«Dico», disse Paul fissandomi da sopra la sua cena, a uno dei tavoli da Wok Pleasure, «come mai hai tinto i capelli?».

Mi passai una mano tra i miei lunghi, setosi, lisci e non più biondi capelli. «Mi ero stufata dei colpi di luce», affermai. Il che non era del tutto vero. Per non guardarlo e rischiare di tradirmi addentai con voracità il mio raviolo di carne e verdura, rischiando di ustionarmi la lingua, e lo fissai rovistare nel suo piatto di riso e gamberi.

«Non mi piace la cucina asiatica», commentò dopo un momento. «Se sono qui è solo per il tuo compleanno».

«Ti ringrazio», affermai ed ammetto che in parte ero seria. Sapevo quanto odiasse la cucina esotica – a parte il salmone norvegese, ma voi avete idea di quanto costi quel pesce? – e gli ero grata di avermi accompagnata comunque nel miglior ristorante asiatico che conoscesse. Sapevo che lo aveva fatto per me e per nessun altro ed apprezzai con tutto il cuore. Sono cattiva, d'accordo, ma so capire quando qualcuno fa qualcosa per me, no?

«Se vuoi la mia opinione, comunque, bionda eri più sexy».

Gli lanciai un mezzo sorriso. «Ora non lo sono più?».

Allungò una mano attraverso il tavolo, ondeggiando sullo sgabello alto, e mi strinse la mano. «Lo sei sempre, amore».

Non risposi. Da dopo la festa di carnevale, Paul aveva visibilmente tentato di farsi perdonare la figura di merda che mi aveva fatto fare con George e gli altri dandomi tutto quello che volevo. Un giro sul Bateau Mouche, una romantica cena a lume di candela sugli Champs Elysées con conseguente passeggiata sul ponte Alessandro III, una gita a Versailles con picnic nel parco della reggia. Praticamente tutto.

Peccato che io continuavo a pensare a George e quasi non mi ero resa conto di quanto impegno Paul ci stesse mettendo.

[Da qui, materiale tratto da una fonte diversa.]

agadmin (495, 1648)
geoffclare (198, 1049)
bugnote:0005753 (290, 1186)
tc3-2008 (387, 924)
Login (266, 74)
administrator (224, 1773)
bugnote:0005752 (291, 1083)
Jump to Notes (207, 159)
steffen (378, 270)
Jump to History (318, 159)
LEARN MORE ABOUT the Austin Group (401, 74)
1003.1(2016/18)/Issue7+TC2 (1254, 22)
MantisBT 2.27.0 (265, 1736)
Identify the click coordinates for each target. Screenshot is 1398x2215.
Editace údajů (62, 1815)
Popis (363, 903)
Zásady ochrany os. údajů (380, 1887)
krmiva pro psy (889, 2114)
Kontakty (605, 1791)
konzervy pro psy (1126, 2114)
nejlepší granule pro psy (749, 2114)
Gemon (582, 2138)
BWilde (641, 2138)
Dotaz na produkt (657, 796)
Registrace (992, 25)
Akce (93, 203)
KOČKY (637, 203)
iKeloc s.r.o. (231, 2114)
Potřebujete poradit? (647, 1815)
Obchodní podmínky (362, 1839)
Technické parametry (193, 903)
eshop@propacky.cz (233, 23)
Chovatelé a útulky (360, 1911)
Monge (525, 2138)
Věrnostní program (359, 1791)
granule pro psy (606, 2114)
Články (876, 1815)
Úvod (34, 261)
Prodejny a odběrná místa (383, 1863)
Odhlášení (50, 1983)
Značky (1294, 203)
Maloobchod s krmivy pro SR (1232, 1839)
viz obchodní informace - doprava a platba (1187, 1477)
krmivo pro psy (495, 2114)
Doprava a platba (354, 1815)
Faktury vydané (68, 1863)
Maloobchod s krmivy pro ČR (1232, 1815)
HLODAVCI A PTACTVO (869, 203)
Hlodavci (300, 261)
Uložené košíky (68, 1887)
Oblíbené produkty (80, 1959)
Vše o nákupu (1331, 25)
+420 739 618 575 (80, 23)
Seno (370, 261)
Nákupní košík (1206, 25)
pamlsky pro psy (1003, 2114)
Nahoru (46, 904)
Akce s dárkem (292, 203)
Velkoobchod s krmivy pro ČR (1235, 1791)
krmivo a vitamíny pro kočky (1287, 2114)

Tutt'ora non ho idea di cosa mi passasse per l'anticamera del cervello.

«Stasera potrei dormire da te», disse Paul dopo un paio di timide forchettate di riso. «Sai, ho in mente certe cose che potremmo fare».

«Uh», ridacchiai. «Ovvero?».

«Sorpresa».

Inforcai un altro morso del raviolo e passai al piatto di sushi in insalata di alghe. Continuai a mangiare, domandandomi come mai Paul ed io non avessimo nulla da dire di un po' più serio di "dopo facciamo l'amore" e perché io non apprezzassi quel bravo ragazzo, quando il mio cellulare vibrò all'improvviso.

«Rispondi pure», mi incoraggiò lui. Sapevo che si costringeva ad essere gentile per non indispettirmi.

Presi il telefono: era solo un messaggio. Il mittente, però, era orribilmente conosciuto. Dovetti trattenermi dall'imprecare.

Nuovo messaggio: 0 sconosciuto

-George IGNORAMI-

"Ciao Léo! Volevo scusarmi con te per quello che è successo alla festa, mi rendo conto di essere stato un mezzo coglione. Posso passare da te più tardi per parlarne? Bacioni"

Era la cosa peggiore che potesse accadere. George Addison nel mio appartamento, George e il suo odore e il suo bel culo e quel suo modo di fare così ironico e sicuro di sé. Non ci doveva nemmeno mettere piede.

Allora perché le mie dita digitarono un frettoloso "Va bene" e lo inviarono? Perché non riuscivo a fare una stracazzo di cosa giusta in tutta quella faccenda?

E poi Paul voleva dormire da me. Ah, che peccato, avrei dovuto rifiutare. Un vero peccato. George avrebbe dovuto aspettare, ops. Ripresi in mano il telefono per dirgli che avevo cambiato idea quando Paul all'improvviso si portò una mano alla pancia.